Secretary to Committee
(37) The University Secretary and/or nominee will act as secretary and provide administrative support to the Committee.
(38) To the extent of any inconsistencies between these Terms of Reference and the Council's Standing Orders, these Terms of Reference prevail.
(39) Members of the Committee and the University of New England's management should maintain an effective working relationship, and seek to resolve differences by way of open negotiation. However, in the event of a disagreement between the Committee and management, including the Vice-Chancellor, the Chair may, as a last resort, refer the matter to the Council.
Conflicts of interest
(40) Once a year the Committee members will provide written declarations to the Council stating they do not have any conflicts of interest that would preclude them from being members of the Committee.
(41) Committee members must declare any conflicts of interest at the start of each meeting or before discussion of the relevant agenda item or topic. Details of any conflicts of interest should be appropriately minuted. In these circumstances, it may be appropriate to excuse the relevant member(s) from Committee deliberations on the item or topic where a conflict of interest exists.
(42) New members will receive relevant information and briefings on their appointment to assist them to meet their Committee responsibilities.
Review of charter
(43) At least once a year the Committee will review this Charter. This review will include consultation with the Council. Any substantive changes to this Charter will be recommended by the Committee and formally approved by the Council.
Section 10 - Definitions and interpretation
(44) Words and phrases used in this document have the following meanings, unless the context requires otherwise:
- Current Employee means a person who is at the time an Employee.
- Current Student means a person who is at the time a Student and who is enrolled in one or more units.

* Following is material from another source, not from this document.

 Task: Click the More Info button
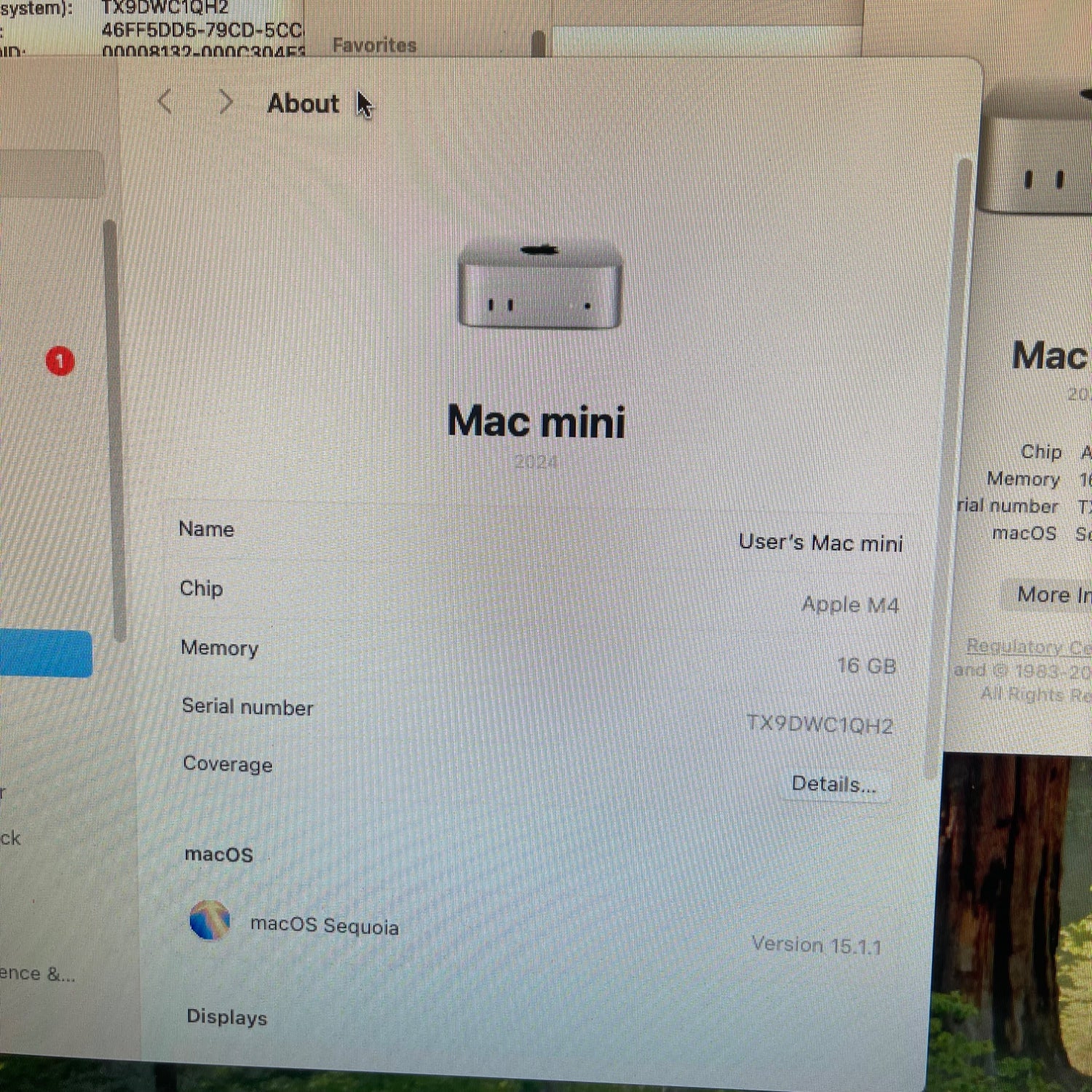click(x=1053, y=595)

- Employee means a person who is employed by the University on a continuing, fixed term, casual, contract or other basis.
- Lay means a person who is not a Current Employee or Current Student.
- Management means the Vice-Chancellor and their staff.
- Senior Executive means the Vice-Chancellor and their direct reports (excluding support staff).
- Senior Manager means staff at Head of School or Director level and above (including the Senior Executive).
- Student means a person who has been accepted into a course at the University and is entitled to enrol in units for the purposes of that course.
- UNE Act means the University of New England Act 1993 (NSW).
- UNE By-law means the University of New England By-law 2005 (NSW).
(45) This document should be interpreted using the following principles:
- Where Committee membership is defined by reference to an office held (for example "Chair of Finance Committee"), that office-bearer is a member ex-officio and has all of the same rights and responsibilities (including voting) as other Committee members whilst holding the office specified.
- This document does not override or otherwise affect:
- the Authorities Retained by Council Rule; or
- the Functions of the Vice-Chancellor Rule; however it operates as a delegation of certain authorities that have been retained by Council.